(PROBLEM):
Only the lines from the line with "Open the 車速 Normal dropdown" through the end of the records belong in your reply, copied exactly, with every picture left out.

Segment Start: RECORD SET

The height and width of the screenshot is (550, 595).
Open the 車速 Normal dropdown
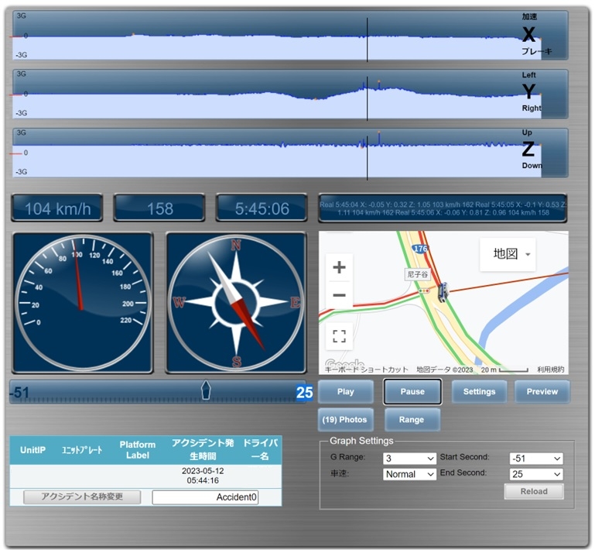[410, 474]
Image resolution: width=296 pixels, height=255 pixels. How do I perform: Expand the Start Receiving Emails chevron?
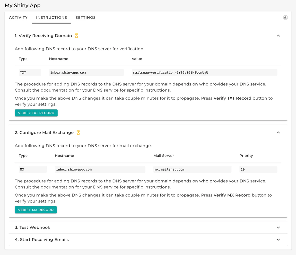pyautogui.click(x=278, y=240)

Segment End: RECORD SET

(RESULT OF THE TASK):
Open the 車速 Normal dropdown
[410, 474]
Image resolution: width=296 pixels, height=255 pixels. How do I perform: Expand the Start Receiving Emails chevron?
pyautogui.click(x=278, y=240)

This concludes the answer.